- _Extract to read_:

____________________

The heat is stifling and we’re ready to get rolling. Back on the bikes for about 10km and, as we turn to head north, Nita comes on again, this time more anxious. “I’m covered in liquid – somethings shooting up from the front of the bike!” We pull over at the corner of the intersection and are completely exposed to the heat. As I get closer, she is indeed covered in fluid. Her brakes look fine but the coolant tank is covered.
We strip off the front fairing, check the brake lines to be sure and decide it’s her coolant tank spewing hot coolant everywhere. And not downward – it’s shooting it a foot into the air and onto Nitas visor. Damn. We clean up the bike and press on the last 30km to Dinosaur Provincial Park with a rag stuffed onto the top of the bottle.
Pulling into the park we’re greeted by a stunning view. The flat of the prairie gives in to huge hidden canyon filled with hoodoos. You could ride past this on the highway and never know it was there yet standing in front of it, it seems to stretch out forever. We drop down into the canyon and the heat continues to rise and we notice a new friend joining us – about a million mosquitos.
Setting up camp is an exercise in controlling our body temperature and practicing mosquito kung-fu. Spray, spray, unpack, set-up, wipe away sweat, spray wiped area, unpack. And repeat. Still, soon enough camp is set and we’re sufficiently slathered in Deet to repel a small percentage of the mozzies.
These little guys are relentless. Not only are we covered in chemicals, we have a coil going whose cloud only seems to add to their enjoyment of the amusement park we’ve put together for them. In and out of the cloud they fly only to land on us – completely ignoring the manufacturers guarantee of “6 hours of protection.”
Still, we cool off, eat some dinner and finally began to relax. We pour some drinks, pull out the Haynes manual check Nita’s bike over. When I take the cap off of the coolant tank I’m immediately struck by how full it is. Whoever had done the PDI at Blackfoot had filled the coolant to the top of the cap – almost a half-cup more fluid than should be in there. We drain off the excess with a straw and cup and hope that it will do the trick. And it does!
That night we sleep very well under the stars. Tomorrow would be a new day.
We wake up, pack the gear and set out to Saskatoon. Nita’s bike is due for her 20k service and we’re looking forward to a little respite from the heat. We head northeast on some beautiful backroads and some nice gravel tracks. Once again day two is turning into the day-one we’d hoped for. The sun was hot but cooler than the previous day and the roads, while not winding by any stretch of the imagination, are very satisfying. The prairies unroll in front of us and the pavement trades-off with gravel to provide some fun.
Soon enough we pull into Kindersley, Saskatchewan where we rest our heads for the night. Saskatoon was less than two hours away and we’d get into the shop with lots of time to explore the city.

____________________

- _Work instructions_:
1: In the motorcycle trip account, reproduce the part that opens with the words containing "Still, we cool" and closes with "be a new day.".
2: Condense the paragraph of the motorcycle trip account beginning "Still, we cool off, eat some dinner" into a shorter version that keeps its main facts.
The listing comes from a separate source, not from the motorcycle trip account.

- _Data extract_:
____________________

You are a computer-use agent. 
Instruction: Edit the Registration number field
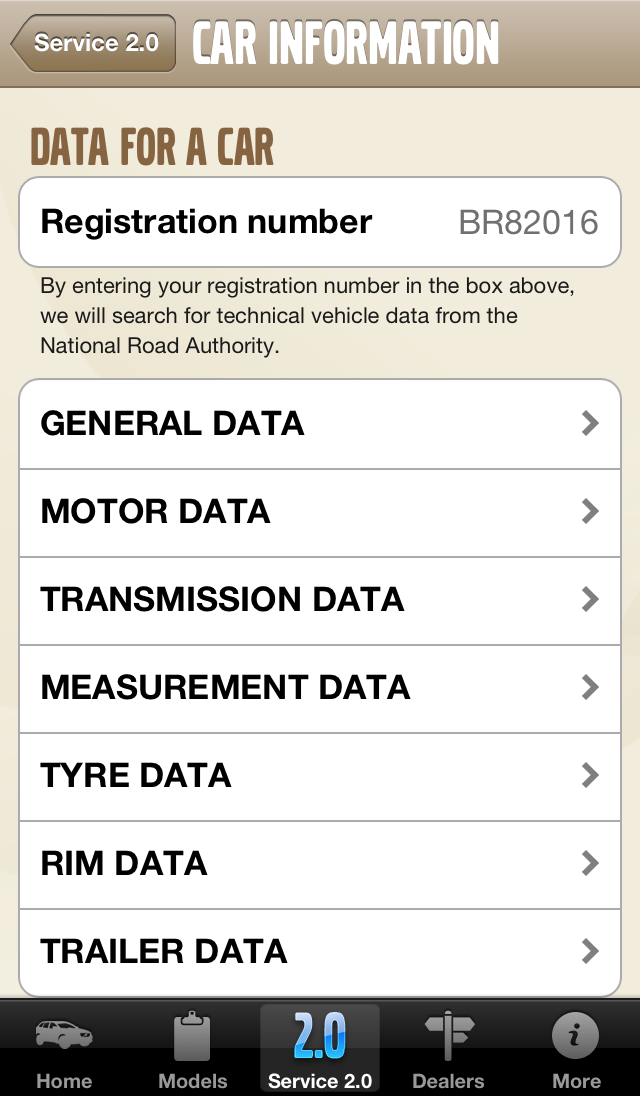pyautogui.click(x=528, y=222)
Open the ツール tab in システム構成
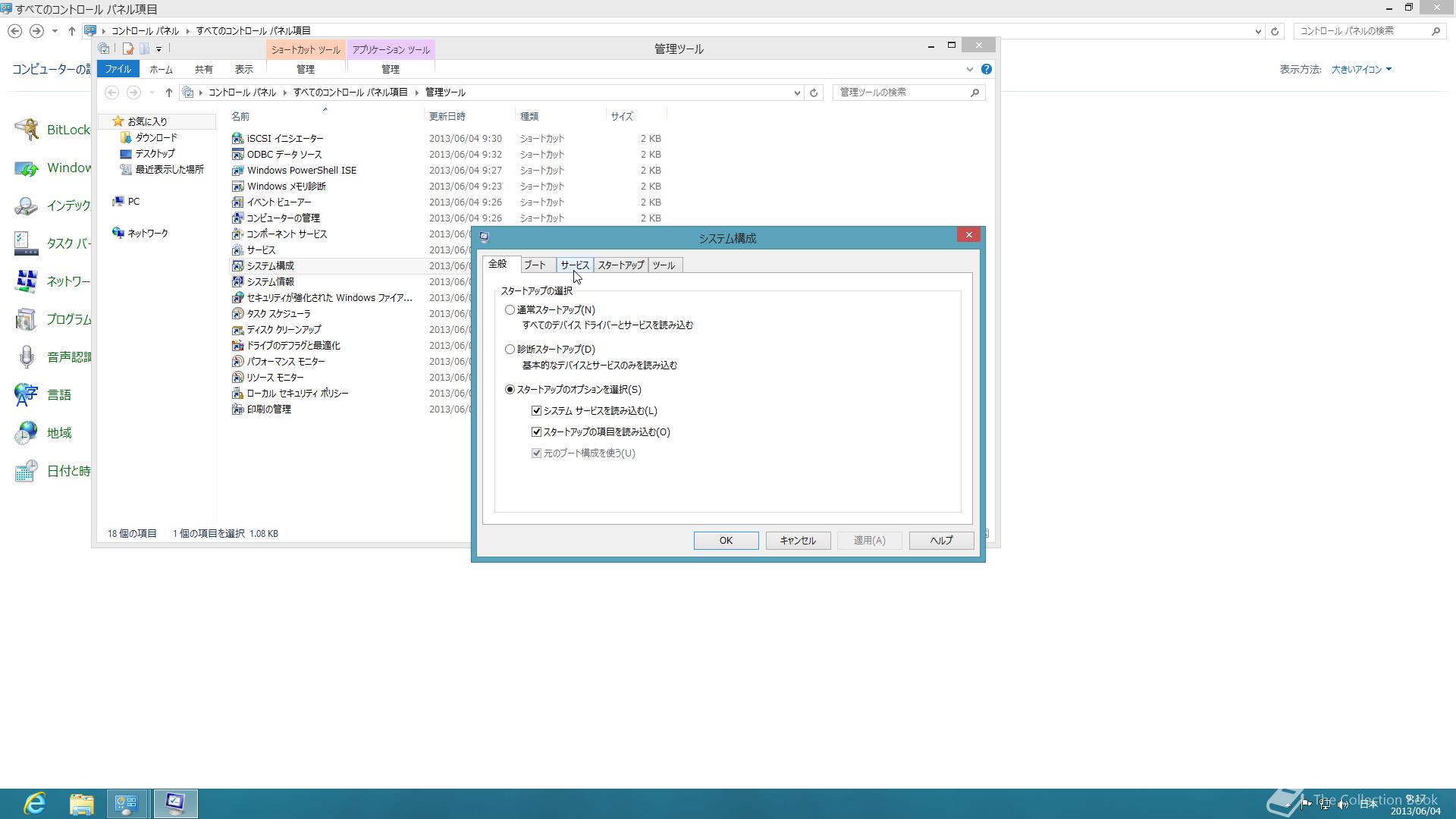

____________________

- _Task-by-task results_:
1:
Still, we cool off, eat some dinner and finally began to relax. We pour some drinks, pull out the Haynes manual check Nita’s bike over. When I take the cap off of the coolant tank I’m immediately struck by how full it is. Whoever had done the PDI at Blackfoot had filled the coolant to the top of the cap – almost a half-cup more fluid than should be in there. We drain off the excess with a straw and cup and hope that it will do the trick. And it does!
That night we sleep very well under the stars. Tomorrow would be a new day.

2: After cooling off and eating dinner, they check Nita's bike with the Haynes manual. The coolant tank is far too full. Whoever did the PDI at Blackfoot had filled it to the top of the cap, almost half a cup more than it should hold. They drain the excess with a straw and cup, and that solves the problem.